(Source material)

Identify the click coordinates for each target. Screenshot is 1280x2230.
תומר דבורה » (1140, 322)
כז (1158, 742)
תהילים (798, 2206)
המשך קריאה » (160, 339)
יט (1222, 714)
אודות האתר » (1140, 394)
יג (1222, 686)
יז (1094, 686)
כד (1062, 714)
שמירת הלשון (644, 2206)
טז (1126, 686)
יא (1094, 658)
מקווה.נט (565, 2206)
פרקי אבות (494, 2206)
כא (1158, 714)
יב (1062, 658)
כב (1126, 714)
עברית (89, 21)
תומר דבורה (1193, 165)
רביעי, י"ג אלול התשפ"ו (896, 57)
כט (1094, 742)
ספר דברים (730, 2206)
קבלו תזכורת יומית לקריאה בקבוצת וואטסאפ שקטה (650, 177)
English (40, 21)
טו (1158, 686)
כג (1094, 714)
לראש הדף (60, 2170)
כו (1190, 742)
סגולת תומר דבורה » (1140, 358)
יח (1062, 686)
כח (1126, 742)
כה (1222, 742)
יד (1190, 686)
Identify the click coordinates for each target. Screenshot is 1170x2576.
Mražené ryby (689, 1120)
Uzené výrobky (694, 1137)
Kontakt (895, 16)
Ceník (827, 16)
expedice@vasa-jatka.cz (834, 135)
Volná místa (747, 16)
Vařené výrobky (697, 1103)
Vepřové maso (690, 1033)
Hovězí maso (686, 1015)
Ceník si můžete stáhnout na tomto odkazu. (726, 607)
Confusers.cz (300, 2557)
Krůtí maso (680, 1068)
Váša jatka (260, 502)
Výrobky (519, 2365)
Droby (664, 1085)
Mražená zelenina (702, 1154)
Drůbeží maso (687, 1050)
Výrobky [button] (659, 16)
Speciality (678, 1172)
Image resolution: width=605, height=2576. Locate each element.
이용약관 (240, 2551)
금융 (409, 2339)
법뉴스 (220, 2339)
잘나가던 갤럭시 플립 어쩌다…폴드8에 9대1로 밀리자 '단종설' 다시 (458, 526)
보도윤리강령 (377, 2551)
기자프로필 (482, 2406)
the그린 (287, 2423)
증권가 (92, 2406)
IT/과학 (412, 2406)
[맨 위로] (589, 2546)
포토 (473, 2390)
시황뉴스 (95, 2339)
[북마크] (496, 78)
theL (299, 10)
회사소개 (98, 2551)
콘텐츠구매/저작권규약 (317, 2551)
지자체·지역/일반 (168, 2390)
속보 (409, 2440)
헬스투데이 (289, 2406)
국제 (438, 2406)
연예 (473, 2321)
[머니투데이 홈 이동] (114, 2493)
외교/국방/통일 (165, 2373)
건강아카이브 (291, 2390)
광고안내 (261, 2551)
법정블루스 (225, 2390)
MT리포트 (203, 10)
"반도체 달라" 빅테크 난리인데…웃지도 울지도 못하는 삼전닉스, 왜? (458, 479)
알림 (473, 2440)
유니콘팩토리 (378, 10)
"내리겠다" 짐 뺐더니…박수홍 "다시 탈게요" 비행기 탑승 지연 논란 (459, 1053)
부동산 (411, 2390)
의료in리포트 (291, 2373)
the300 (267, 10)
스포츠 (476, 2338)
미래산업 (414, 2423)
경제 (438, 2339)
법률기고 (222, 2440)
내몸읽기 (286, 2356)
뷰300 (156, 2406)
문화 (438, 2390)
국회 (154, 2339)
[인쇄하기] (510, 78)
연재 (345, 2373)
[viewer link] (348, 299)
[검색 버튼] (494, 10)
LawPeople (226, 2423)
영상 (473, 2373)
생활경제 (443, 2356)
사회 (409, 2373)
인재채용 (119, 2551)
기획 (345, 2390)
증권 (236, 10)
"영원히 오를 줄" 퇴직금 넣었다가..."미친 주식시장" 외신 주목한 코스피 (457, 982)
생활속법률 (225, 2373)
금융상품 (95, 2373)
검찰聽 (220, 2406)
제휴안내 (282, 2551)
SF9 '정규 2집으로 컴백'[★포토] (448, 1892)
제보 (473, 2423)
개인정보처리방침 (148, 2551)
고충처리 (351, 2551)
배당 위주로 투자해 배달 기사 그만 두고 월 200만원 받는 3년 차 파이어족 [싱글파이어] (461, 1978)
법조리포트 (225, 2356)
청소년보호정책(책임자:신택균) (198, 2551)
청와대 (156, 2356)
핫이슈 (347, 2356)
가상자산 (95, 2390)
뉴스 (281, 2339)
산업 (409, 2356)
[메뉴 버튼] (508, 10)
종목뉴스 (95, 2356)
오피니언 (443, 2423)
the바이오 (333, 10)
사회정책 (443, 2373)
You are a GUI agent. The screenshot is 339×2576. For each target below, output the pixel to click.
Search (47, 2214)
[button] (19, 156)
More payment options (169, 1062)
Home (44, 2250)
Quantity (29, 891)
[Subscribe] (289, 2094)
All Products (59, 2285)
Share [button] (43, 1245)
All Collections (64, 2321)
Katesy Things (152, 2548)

(End Source material)

About this exercise: All that should be written out is the stretch of lines above between the one holding "오피니언 (443, 2423)" and the one holding "All Products (59, 2285)", inclusive, exactly as given.

Answer to this problem:
오피니언 (443, 2423)
the바이오 (333, 10)
사회정책 (443, 2373)
You are a GUI agent. The screenshot is 339×2576. For each target below, output the pixel to click.
Search (47, 2214)
[button] (19, 156)
More payment options (169, 1062)
Home (44, 2250)
Quantity (29, 891)
[Subscribe] (289, 2094)
All Products (59, 2285)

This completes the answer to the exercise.